Discectomy, also known as microdiscectomy, is a surgical procedure in which the surgeon performs decompression of the spinal nerve. To reach the herniated disc, the surgeon firstly performs laminectomy. The procedure requires microscope. The microscope helps in visualization of the operating field and it makes the operation easier. In general, discectomy is performed under general anesthesia.

Discectomy is performed in patients in which herniated disc has led to new loss of bladder or bowel control, weakness in lower extremities, numbness or tingling sensations in the area of buttocks and genital area. Further more, candidates for this surgical procedure include patients with a history of persistent pain in legs, weakness of leg muscles, especially if these symptoms do not withdraw within 4 weeks after the initial treatment.

Complications of Discectomy

Fortunately, only one in 10 patients who has been operated develops complications.

One of the most serious complications is certainly recurrence of disc protrusion. It usually occurs within three months after the surgery.

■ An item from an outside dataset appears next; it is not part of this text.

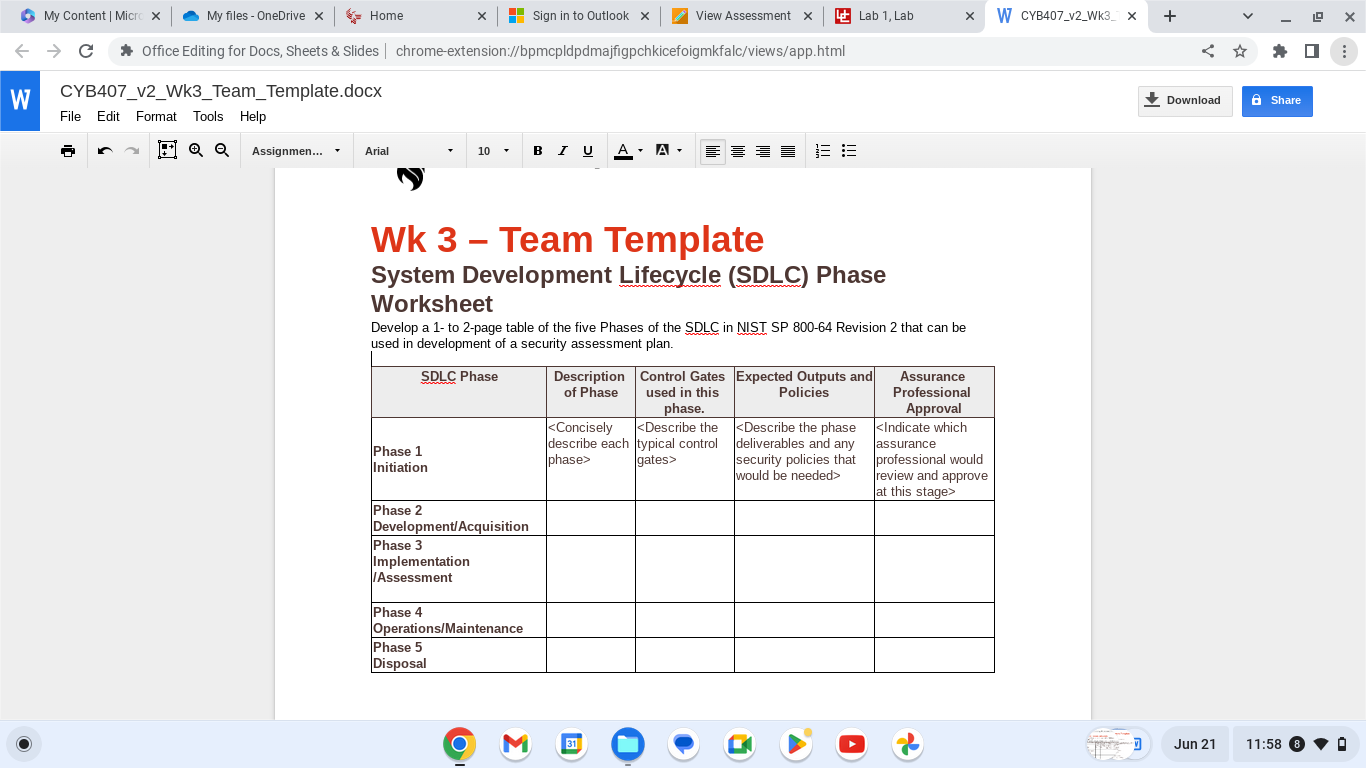Undo the last edit
1366x768 pixels.
click(x=105, y=150)
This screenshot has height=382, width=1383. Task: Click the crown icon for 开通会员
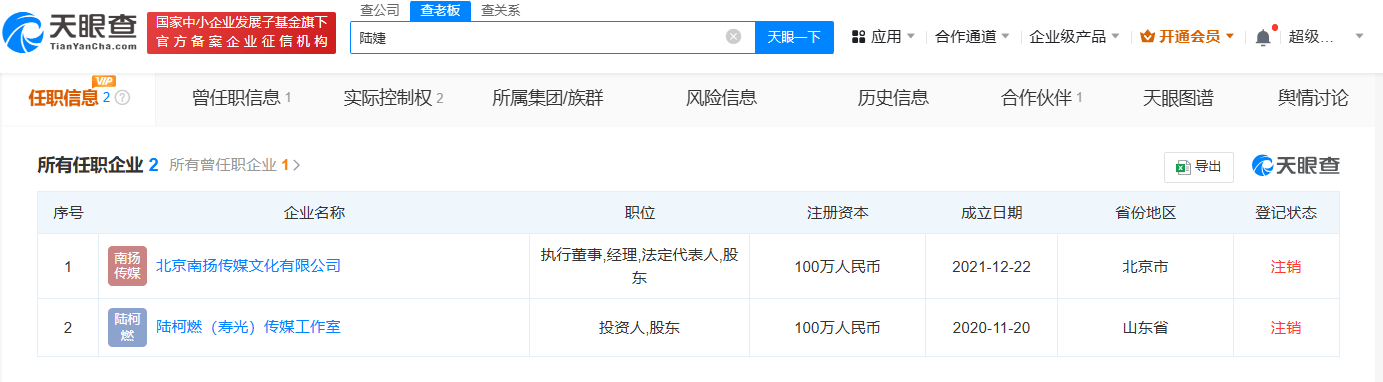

The recurrent protrusion is caused by remnant parts of the disc which have not been removed during the first surgery.

Nerve scarring is another possible complication. Namely, scars regularly form after this surgery due to the process of healing. The scar usually does not make any trouble. Only if the scar is huge it can compress the nerve and limit its movements. In many patients this leads to painful sensations. The surgeon can successfully prevent this complication if he/ she controls the bleeding during the surgery.

Pain in the back occurs due to cutting of the numerous structures including the skin, muscles and disc. The pain will eventually withdraw and only if it persists for longer period of time another surgery called a spinal fusion can be performed in order to definitely reduce and eliminate back pain.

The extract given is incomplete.